To conclude, getting accurate time out of a system is a multilayered problem. Going now bottom up from a high-level point of view, we have to solve: Internal time synchronization between the hardware and the kernel, interrupt processing and delays to the execution of the instructions we wish the time of, if in a virtual environment inaccuracies due to the encapsulation of a second OS layer, the synchronization of time between distributed systems.

Therefore at this point in the history of computing we will not get milisecond level accuracy out of an x86/x64 architecture, at least not using any of the run-of-the-mill operating systems.

But how close can we get? I don't know and it ought to vary greatly between different systems. Getting a grip on the inaccuracy in ones own specific systems is a daunting task. One need only look at how Intel suggests code benchmarking should be done to see that ordinary systems, such as the ones I happen to find myself administering, are very much out of control in this perspective.
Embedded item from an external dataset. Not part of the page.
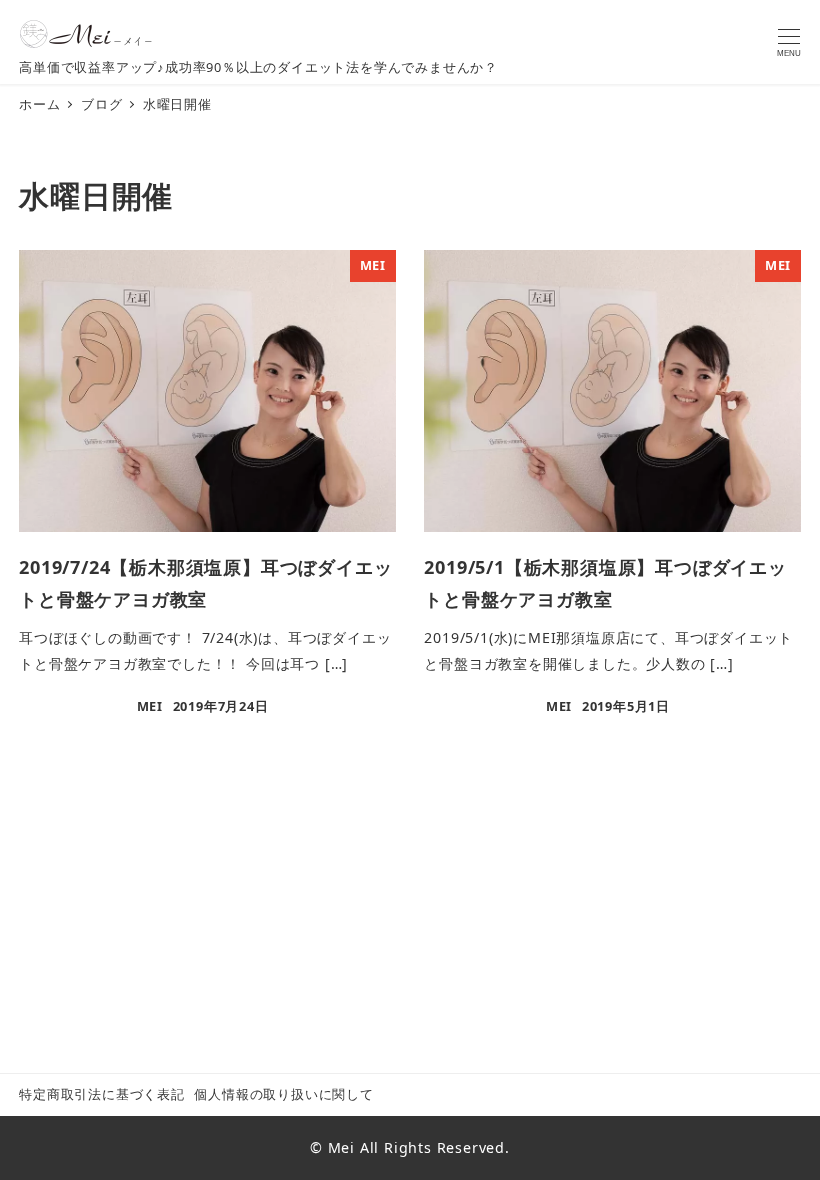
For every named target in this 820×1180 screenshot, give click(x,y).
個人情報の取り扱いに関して (283, 1094)
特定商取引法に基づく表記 (102, 1094)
I don't even comtemplate acheiving "All power optimization, Intel Hyper-Threading technology, frequency scaling and turbo mode functionalities were turned off" in critical systems, much less tinker with code wrappers in C and running long term tests to get subsequent answers. I just try to keep them alive and learn as much as I can about them without disturbing them too much. Thank you timestamp, I know I can't trust you fully but I do know you're not too many seconds off. When actual millisecond accuracy does get important, one measure is not enough, but a greater number of measurements are needed to verify the pattern. What else can we do?

Lastly, it is interesting to look at how the realtime OS-people think interrupt latency. There is also a very exciting time synch alternative in the works, where quite a bit of interesting statistics, methodology and whitepapers are made public. Add future hardware architecture and kernel developments to that and in a few years this timekeeping accuracy thing may no longer be such a problem. One may hope.